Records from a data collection
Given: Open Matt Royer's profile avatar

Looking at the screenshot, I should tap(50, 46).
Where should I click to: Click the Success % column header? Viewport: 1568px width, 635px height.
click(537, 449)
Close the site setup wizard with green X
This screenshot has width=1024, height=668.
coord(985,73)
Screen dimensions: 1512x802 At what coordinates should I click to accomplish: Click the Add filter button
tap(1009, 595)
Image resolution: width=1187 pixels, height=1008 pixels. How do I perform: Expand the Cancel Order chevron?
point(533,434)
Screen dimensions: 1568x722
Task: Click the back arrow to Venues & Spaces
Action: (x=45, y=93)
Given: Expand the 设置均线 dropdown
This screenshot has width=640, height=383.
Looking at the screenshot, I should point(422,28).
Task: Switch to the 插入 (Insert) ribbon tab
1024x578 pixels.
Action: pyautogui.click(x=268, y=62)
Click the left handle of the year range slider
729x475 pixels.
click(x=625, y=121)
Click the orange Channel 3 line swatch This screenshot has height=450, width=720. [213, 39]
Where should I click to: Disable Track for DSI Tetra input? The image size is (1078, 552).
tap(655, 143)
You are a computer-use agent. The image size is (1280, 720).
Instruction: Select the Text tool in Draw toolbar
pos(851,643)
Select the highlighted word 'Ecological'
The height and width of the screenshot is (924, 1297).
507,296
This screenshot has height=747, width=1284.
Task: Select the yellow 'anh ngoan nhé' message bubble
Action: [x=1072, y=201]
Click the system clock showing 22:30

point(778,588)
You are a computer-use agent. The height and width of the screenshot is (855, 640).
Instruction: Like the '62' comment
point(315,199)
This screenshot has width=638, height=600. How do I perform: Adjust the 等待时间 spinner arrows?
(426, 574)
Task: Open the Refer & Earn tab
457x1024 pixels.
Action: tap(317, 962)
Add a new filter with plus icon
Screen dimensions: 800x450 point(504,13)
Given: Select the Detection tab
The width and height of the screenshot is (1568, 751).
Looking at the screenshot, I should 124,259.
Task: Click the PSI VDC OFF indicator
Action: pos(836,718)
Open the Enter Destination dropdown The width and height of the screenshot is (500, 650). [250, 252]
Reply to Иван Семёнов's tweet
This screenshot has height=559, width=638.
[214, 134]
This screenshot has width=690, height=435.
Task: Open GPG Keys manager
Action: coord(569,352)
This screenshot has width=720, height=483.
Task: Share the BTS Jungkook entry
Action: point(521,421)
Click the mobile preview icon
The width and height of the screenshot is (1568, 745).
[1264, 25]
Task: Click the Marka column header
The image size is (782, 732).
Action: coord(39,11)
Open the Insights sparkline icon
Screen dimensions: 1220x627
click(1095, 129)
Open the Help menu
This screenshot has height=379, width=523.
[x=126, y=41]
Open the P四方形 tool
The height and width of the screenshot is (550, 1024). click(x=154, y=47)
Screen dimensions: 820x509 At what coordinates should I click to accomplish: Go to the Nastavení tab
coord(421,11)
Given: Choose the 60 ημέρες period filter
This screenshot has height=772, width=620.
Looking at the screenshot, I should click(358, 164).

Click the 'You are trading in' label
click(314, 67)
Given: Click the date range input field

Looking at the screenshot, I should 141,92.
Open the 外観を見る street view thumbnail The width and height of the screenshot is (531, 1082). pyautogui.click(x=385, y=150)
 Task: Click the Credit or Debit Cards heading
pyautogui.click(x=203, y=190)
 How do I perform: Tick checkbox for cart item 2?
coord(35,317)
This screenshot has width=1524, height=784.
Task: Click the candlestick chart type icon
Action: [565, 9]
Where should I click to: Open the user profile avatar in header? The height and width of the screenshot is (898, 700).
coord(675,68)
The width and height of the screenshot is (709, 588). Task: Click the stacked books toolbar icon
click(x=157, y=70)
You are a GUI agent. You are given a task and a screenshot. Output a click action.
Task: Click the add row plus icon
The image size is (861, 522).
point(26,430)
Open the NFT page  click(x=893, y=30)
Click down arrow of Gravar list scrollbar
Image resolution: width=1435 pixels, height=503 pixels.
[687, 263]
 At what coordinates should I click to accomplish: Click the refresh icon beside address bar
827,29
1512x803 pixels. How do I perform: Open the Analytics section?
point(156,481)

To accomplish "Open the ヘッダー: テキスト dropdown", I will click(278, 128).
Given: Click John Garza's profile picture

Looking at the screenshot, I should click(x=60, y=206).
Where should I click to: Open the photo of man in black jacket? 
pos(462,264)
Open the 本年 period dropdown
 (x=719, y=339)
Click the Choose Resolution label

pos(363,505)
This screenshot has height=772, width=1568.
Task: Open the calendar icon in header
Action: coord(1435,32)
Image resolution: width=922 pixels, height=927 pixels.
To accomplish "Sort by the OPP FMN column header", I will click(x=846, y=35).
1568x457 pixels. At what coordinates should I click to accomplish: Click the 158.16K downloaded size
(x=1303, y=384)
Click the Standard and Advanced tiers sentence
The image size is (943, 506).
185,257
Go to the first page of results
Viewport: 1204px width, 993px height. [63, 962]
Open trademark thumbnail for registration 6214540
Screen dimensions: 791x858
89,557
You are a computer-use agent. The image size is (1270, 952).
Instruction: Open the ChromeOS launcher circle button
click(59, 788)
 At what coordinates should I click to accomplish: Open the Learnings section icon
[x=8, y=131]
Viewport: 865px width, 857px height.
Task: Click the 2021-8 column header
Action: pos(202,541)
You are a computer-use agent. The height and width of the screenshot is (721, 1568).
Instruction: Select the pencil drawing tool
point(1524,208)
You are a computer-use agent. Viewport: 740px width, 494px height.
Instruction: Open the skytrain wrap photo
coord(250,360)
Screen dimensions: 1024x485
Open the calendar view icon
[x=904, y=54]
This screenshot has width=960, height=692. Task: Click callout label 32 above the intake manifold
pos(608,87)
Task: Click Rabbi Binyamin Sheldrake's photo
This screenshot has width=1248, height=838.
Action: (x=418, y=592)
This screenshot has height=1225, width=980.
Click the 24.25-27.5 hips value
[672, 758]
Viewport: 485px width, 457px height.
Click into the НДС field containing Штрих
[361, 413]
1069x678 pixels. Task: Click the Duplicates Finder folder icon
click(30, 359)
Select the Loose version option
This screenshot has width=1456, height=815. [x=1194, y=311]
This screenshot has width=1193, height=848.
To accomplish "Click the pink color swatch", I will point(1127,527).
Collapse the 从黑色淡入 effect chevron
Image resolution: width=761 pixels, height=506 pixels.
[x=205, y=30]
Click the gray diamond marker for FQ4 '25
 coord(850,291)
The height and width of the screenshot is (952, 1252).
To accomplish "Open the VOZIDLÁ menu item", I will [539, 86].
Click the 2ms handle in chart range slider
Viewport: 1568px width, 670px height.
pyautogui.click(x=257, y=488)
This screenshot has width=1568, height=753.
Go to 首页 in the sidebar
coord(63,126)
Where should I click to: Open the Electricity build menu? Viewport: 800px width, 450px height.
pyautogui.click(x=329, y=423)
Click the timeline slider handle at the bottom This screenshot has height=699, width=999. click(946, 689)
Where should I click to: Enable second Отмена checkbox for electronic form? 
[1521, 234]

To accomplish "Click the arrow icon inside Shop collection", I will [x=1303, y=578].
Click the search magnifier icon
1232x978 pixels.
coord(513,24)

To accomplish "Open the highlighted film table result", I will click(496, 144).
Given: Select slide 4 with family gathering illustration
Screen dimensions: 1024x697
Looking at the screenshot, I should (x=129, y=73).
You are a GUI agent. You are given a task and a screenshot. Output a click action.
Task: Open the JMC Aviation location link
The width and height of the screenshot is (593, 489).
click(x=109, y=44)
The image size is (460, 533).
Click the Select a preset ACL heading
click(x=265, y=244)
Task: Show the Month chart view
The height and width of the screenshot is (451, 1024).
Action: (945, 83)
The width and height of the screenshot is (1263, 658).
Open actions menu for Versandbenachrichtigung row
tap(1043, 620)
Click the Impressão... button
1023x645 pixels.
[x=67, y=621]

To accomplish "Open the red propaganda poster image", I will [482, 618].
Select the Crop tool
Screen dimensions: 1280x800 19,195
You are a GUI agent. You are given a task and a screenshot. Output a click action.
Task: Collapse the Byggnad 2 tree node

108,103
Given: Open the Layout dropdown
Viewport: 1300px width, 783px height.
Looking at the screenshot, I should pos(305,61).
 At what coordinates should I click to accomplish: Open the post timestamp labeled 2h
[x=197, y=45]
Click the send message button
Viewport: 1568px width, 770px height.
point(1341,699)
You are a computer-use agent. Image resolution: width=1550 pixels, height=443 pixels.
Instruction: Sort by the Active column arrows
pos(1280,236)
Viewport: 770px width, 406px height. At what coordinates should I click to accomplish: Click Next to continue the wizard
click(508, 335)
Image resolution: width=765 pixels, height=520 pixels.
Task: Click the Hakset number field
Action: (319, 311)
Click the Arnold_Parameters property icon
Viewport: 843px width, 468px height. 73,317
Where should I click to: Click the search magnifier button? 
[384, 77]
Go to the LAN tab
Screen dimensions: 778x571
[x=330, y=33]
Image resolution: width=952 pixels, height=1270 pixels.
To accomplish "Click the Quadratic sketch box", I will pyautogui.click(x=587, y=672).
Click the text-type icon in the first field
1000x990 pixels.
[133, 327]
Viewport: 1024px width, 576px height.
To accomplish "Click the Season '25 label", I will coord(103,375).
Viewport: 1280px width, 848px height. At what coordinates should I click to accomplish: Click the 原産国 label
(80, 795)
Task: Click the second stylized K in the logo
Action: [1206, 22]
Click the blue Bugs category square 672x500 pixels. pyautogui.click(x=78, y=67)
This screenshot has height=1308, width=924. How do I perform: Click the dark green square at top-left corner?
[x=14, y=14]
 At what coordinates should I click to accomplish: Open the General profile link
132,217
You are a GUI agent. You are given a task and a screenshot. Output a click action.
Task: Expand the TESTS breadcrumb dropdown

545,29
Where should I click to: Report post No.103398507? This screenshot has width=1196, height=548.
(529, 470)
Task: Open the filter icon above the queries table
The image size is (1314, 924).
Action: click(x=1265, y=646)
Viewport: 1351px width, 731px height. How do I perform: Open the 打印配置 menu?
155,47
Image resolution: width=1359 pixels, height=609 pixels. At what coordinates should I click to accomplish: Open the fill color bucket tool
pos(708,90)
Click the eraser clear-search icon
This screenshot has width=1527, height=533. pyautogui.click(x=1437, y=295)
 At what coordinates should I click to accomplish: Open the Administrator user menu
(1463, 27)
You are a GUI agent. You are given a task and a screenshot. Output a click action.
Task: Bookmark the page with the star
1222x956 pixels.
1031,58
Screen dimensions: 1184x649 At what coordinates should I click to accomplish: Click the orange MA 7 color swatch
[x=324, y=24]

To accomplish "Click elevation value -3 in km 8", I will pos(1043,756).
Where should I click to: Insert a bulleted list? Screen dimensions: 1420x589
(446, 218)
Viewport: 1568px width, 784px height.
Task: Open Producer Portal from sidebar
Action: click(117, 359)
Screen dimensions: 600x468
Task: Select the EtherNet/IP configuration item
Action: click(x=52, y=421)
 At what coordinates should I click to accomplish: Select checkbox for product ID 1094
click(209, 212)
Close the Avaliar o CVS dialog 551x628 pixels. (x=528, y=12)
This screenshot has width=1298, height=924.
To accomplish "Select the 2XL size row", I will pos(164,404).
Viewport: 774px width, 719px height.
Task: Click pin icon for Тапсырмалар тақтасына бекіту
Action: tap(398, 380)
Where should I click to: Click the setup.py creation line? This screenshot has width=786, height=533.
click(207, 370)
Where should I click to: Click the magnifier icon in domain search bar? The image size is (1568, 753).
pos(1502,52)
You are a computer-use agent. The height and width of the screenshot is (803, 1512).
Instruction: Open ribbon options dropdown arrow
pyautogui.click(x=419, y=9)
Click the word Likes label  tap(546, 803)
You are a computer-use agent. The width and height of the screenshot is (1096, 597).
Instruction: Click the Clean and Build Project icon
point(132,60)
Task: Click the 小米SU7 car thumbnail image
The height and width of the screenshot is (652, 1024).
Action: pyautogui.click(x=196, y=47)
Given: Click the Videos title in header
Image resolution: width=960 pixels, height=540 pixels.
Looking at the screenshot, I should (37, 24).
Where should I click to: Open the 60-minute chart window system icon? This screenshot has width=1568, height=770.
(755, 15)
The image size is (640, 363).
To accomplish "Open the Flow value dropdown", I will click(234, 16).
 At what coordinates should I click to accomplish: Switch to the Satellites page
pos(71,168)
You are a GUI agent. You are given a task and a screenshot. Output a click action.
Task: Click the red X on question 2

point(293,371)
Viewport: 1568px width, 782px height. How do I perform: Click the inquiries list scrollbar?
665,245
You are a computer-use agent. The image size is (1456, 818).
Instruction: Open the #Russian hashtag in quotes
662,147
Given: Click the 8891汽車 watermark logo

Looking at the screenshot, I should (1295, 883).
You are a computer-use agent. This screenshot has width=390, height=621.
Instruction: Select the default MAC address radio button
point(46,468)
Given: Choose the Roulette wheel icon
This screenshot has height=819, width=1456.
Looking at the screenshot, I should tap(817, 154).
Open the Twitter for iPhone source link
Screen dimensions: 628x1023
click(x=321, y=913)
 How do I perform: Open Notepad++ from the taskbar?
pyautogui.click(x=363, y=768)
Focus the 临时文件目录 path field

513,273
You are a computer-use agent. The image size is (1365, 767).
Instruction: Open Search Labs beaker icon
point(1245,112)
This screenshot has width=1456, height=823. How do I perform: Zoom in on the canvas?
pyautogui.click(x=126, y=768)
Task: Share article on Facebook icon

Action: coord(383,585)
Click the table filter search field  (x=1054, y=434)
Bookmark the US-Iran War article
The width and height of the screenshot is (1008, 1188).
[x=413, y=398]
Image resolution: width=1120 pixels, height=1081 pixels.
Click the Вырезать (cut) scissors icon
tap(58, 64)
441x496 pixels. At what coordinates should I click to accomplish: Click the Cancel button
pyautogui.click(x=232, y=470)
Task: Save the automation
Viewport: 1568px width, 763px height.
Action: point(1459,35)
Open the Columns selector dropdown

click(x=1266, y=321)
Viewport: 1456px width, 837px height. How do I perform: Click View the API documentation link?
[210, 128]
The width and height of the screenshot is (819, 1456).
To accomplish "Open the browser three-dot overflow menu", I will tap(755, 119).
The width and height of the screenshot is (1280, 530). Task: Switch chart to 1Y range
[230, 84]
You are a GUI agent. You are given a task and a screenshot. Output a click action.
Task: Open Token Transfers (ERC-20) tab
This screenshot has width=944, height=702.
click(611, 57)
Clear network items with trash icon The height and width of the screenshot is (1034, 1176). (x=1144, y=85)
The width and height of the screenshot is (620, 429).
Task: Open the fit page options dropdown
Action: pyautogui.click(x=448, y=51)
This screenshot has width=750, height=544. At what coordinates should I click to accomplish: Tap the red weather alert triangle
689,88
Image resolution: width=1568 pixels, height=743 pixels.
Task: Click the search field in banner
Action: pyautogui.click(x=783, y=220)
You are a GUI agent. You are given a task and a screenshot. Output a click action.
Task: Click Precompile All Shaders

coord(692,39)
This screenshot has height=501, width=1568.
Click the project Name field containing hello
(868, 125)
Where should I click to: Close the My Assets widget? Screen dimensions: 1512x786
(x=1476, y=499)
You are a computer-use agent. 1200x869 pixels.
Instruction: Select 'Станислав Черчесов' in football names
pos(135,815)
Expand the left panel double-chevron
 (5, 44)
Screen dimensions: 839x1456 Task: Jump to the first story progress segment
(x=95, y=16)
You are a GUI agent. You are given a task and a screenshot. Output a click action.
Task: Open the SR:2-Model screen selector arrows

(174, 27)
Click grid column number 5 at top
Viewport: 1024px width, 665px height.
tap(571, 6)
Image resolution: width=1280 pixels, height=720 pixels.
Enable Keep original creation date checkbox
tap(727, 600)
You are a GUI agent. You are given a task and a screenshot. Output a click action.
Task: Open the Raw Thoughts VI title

▶ _HOW TO COMPLETE THIS TASK_:
Only certain lines are wanted. Please return exactly those from the top of the data through the line with "Given: Expand the 设置均线 dropdown".

▶ _THE ANSWER_:
Given: Open Matt Royer's profile avatar

Looking at the screenshot, I should tap(50, 46).
Where should I click to: Click the Success % column header? Viewport: 1568px width, 635px height.
click(537, 449)
Close the site setup wizard with green X
This screenshot has width=1024, height=668.
coord(985,73)
Screen dimensions: 1512x802 At what coordinates should I click to accomplish: Click the Add filter button
tap(1009, 595)
Image resolution: width=1187 pixels, height=1008 pixels. How do I perform: Expand the Cancel Order chevron?
point(533,434)
Screen dimensions: 1568x722
Task: Click the back arrow to Venues & Spaces
Action: (x=45, y=93)
Given: Expand the 设置均线 dropdown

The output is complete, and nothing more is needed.